The correspondence “basically looks at their friendship over the years, and their personal lives,” says Lexi. “May Sarton’s writing is beautiful.”

Lexi has been reading some of Sarton’s poetry from a collection published by Bauhan in 1967, As Does New Hampshire. Now she’s interested in her novels as well, because Sarton discusses the writing process in the letters. “A lot of times what she’s saying is, ‘I hate what I’m writing right now; it’s terrible and no one is going to like it,’” Lexi says. “That sounds like any author that I know.” It’s also a sentiment that Lexi, as a writer herself, finds reassuring. “Even people who are well respected or revered as writers have doubts,” she says.

She’s had the opportunity to post some of Sarton’s poetry on Bauhan Publishing’s social media accounts – another of her jobs is to post a poem from a poet published by Bauhan every day in April, which is poetry month.

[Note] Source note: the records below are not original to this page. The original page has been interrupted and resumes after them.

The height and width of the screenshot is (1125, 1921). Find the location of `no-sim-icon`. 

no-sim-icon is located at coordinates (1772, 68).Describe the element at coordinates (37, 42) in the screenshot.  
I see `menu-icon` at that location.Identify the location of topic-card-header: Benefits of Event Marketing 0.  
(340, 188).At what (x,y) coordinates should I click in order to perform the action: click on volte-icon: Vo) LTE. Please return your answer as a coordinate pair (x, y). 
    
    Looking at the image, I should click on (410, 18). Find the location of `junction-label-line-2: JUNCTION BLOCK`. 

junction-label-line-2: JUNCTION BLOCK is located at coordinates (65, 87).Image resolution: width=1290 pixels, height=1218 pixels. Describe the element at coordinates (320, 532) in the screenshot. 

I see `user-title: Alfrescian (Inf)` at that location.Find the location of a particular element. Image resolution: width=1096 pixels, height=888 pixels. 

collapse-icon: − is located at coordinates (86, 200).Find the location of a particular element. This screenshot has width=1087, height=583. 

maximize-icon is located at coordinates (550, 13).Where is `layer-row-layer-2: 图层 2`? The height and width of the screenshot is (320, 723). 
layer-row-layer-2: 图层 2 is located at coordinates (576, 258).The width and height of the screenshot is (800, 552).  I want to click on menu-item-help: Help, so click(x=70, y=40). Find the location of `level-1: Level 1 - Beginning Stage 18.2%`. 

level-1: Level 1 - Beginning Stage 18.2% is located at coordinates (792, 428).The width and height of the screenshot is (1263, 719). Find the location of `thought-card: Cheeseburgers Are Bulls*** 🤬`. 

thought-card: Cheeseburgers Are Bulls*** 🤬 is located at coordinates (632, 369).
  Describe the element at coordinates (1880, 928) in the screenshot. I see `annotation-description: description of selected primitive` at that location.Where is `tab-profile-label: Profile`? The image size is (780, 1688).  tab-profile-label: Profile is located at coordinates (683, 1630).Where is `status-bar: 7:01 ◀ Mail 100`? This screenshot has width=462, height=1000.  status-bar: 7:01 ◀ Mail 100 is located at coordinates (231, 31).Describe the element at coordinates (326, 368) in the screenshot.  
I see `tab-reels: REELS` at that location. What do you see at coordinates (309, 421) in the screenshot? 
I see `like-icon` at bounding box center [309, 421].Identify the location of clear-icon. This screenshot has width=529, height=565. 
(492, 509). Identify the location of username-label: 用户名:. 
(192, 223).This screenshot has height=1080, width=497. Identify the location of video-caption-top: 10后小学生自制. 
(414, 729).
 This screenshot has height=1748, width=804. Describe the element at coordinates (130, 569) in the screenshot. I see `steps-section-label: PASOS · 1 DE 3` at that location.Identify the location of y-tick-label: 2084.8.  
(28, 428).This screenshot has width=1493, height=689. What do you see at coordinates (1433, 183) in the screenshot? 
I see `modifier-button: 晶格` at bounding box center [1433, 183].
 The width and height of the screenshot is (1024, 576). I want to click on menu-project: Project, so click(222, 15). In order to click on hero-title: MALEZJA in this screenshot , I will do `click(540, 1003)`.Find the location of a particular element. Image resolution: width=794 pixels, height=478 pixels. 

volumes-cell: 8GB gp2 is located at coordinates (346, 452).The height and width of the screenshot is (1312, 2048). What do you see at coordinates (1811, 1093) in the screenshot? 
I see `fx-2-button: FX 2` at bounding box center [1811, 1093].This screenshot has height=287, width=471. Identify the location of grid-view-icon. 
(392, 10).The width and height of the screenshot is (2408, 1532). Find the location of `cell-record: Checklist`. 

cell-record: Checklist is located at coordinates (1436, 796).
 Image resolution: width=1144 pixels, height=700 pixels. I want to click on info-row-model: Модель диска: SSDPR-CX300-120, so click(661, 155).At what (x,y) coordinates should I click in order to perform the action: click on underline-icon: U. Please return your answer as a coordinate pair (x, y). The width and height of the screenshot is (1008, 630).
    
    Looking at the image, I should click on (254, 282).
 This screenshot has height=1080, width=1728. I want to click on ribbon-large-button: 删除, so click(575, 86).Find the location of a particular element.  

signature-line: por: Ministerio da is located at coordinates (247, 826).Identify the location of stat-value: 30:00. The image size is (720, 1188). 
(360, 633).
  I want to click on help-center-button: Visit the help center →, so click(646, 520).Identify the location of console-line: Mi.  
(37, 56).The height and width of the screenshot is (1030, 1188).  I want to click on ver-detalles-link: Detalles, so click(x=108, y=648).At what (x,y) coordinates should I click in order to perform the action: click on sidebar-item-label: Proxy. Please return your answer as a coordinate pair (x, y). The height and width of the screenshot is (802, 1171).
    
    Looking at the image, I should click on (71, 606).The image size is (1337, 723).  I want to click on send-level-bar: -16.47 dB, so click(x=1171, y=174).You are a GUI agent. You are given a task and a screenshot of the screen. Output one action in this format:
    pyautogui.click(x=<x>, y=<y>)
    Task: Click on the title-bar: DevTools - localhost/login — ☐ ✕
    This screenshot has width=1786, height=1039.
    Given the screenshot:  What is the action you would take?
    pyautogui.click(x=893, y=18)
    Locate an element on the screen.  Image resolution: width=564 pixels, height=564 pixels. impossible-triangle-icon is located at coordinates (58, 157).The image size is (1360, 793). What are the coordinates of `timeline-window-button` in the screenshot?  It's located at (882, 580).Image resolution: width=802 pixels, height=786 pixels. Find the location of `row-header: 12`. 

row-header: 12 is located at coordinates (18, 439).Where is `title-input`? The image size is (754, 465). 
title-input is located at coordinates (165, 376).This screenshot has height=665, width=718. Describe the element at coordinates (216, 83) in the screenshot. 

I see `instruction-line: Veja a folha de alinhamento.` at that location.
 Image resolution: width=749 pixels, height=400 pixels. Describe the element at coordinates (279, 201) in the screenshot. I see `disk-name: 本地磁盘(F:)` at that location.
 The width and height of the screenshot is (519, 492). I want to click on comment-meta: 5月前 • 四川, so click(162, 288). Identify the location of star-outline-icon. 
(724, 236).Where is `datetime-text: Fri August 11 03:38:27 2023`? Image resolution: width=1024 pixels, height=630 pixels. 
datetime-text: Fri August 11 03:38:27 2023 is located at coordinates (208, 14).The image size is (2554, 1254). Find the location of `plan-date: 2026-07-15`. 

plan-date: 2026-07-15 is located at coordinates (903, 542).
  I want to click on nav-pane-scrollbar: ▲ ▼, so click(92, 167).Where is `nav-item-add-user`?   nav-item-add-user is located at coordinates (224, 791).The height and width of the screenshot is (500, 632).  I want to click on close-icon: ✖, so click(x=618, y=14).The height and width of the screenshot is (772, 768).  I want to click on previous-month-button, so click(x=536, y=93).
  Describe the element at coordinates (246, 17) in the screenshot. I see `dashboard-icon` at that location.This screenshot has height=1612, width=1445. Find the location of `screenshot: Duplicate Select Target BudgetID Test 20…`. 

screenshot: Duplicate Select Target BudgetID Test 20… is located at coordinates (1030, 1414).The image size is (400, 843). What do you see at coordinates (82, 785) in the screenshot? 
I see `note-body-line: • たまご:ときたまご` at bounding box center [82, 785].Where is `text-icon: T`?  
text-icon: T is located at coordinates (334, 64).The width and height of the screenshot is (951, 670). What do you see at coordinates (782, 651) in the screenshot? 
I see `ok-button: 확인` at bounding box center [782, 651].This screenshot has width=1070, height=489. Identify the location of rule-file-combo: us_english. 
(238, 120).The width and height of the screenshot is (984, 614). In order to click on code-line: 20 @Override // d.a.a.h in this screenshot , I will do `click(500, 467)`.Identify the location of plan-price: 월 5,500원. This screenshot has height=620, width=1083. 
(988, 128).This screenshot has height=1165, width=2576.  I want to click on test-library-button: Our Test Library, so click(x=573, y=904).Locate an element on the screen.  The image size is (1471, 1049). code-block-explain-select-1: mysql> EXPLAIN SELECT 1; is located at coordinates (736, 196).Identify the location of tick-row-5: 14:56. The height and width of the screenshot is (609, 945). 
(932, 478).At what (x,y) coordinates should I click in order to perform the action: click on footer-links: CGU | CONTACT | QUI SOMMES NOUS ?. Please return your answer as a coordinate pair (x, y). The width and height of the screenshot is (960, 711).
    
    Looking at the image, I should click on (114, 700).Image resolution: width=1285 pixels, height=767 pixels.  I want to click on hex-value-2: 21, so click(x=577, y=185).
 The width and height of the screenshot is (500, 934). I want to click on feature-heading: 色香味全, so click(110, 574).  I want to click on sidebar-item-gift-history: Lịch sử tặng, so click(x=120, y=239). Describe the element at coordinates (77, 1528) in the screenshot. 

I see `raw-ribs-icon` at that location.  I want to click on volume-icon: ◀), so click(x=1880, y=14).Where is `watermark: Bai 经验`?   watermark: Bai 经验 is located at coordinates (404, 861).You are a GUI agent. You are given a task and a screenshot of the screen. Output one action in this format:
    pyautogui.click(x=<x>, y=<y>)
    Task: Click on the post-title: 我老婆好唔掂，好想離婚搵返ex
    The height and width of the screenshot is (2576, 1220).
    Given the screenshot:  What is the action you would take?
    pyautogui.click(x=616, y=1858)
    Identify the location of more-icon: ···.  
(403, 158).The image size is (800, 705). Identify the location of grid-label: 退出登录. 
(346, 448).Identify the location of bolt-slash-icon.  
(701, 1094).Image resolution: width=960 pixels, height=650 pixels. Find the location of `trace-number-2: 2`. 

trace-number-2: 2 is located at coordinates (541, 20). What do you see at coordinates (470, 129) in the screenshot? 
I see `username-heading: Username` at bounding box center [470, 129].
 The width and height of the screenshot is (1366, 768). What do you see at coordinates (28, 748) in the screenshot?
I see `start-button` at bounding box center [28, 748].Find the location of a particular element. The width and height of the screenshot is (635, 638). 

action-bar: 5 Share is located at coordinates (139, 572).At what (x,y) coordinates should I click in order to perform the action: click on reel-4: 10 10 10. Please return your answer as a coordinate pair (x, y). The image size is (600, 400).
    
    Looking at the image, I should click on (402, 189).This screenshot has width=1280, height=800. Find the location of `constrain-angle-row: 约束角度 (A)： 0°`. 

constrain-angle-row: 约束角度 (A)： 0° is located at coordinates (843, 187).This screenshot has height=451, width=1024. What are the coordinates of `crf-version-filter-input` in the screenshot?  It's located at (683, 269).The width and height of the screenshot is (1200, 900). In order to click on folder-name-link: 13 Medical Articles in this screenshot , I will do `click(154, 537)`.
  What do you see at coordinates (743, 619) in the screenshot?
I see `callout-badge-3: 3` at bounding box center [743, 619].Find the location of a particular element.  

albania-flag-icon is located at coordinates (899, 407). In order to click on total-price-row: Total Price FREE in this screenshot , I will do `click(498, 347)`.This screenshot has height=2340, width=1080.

In addition, she’s also helped to process entries into the company’s essay collection contest, going through them to ensure that all are anonymous and follow the guidelines before they were sent on to the contest judge.

“We love our Keene State interns,” says publisher Sarah Bauhan, who has worked over the years with a number of students from English Professor Kate Tirabassi’s Writing/Publishing Internship course. “They’re smart and motivated and eager to learn.”